▶ TEXTAUSZUG:
Gelsenkirchen. .
Die gute Nachricht zuerst: Gelsenkirchen zählt laut einer aktuellen Studie des Hamburgischen Welt-Wirtschafts-Instituts (HWWI), die im Auftrag der Berenberg Bank erstellt wurde, zu den 30 größten Kulturstädten Deutschlands. Nachbarstädte wie Herne oder Herten tauchen in diesem „Kulturstädteranking“ hingegen gar nicht auf.
Und nun der Wermutstropfen: Im direkten Vergleich aller untersuchten Städte landet Gelsenkirchen ganz weit unten auf der Skala, auf Platz 28 vor Duisburg und Wuppertal.
Angebot und Nachfrage
Untersucht wurden für die Studie unter anderem Faktoren wie die öffentlichen Kulturausgaben der Städte je Einwohner in den Jahren 2001, 2005 und 2007; wie viele Fördermittel der Deutschen Stiftung für Denkmalschutz an die jeweiligen Standorte flossen; wie viele Theater-, Opern- und Kinositzplätze es je 1000 Einwohner gibt; wie viele Schüler und Studenten an öffentlichen Musikschulen oder Musikhochschulen der Stadt verzeichnet sind und wie hoch die Künstlerdichte je 1000 Einwohner im Jahr 2012 ausfällt.

▶ AUFGABE: Zitiere bitte wortgetreu die Stelle aus dem Text über das Kulturstädteranking, die mit „Die gute Nachricht“ beginnt und bis einschließlich „gar nicht auf.“ reicht.

▶ BEREITGESTELLTE EINTRÄGE:
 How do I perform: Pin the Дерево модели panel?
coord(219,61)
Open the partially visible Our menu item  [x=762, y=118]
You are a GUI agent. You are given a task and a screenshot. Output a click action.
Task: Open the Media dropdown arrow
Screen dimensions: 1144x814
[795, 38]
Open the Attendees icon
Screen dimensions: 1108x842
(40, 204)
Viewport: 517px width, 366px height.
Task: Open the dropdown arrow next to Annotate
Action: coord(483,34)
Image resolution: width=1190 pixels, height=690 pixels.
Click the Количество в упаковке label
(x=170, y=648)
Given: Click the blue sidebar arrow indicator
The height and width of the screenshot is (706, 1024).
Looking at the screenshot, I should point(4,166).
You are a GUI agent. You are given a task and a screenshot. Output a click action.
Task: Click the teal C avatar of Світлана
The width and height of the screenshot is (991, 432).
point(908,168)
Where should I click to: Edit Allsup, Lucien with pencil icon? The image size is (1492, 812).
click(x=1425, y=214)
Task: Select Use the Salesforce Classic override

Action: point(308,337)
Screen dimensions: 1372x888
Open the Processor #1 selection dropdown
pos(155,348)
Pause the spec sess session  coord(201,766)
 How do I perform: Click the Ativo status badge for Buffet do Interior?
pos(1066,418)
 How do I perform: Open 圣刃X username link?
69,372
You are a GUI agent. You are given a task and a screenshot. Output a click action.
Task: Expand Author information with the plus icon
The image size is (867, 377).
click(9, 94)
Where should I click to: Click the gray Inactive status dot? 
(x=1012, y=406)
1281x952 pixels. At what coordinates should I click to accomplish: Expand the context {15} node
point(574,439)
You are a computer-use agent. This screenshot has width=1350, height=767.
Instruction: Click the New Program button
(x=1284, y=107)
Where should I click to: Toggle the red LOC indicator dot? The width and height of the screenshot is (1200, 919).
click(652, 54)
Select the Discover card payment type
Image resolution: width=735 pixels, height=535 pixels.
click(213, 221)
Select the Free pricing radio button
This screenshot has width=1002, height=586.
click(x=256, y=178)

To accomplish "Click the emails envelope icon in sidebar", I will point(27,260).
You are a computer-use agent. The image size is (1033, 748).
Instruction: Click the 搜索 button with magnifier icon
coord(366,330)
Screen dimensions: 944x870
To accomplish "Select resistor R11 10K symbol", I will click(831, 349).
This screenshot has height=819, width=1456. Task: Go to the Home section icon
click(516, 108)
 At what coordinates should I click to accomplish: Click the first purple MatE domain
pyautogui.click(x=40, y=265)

▶ LÖSUNG:
Die gute Nachricht zuerst: Gelsenkirchen zählt laut einer aktuellen Studie des Hamburgischen Welt-Wirtschafts-Instituts (HWWI), die im Auftrag der Berenberg Bank erstellt wurde, zu den 30 größten Kulturstädten Deutschlands. Nachbarstädte wie Herne oder Herten tauchen in diesem „Kulturstädteranking“ hingegen gar nicht auf.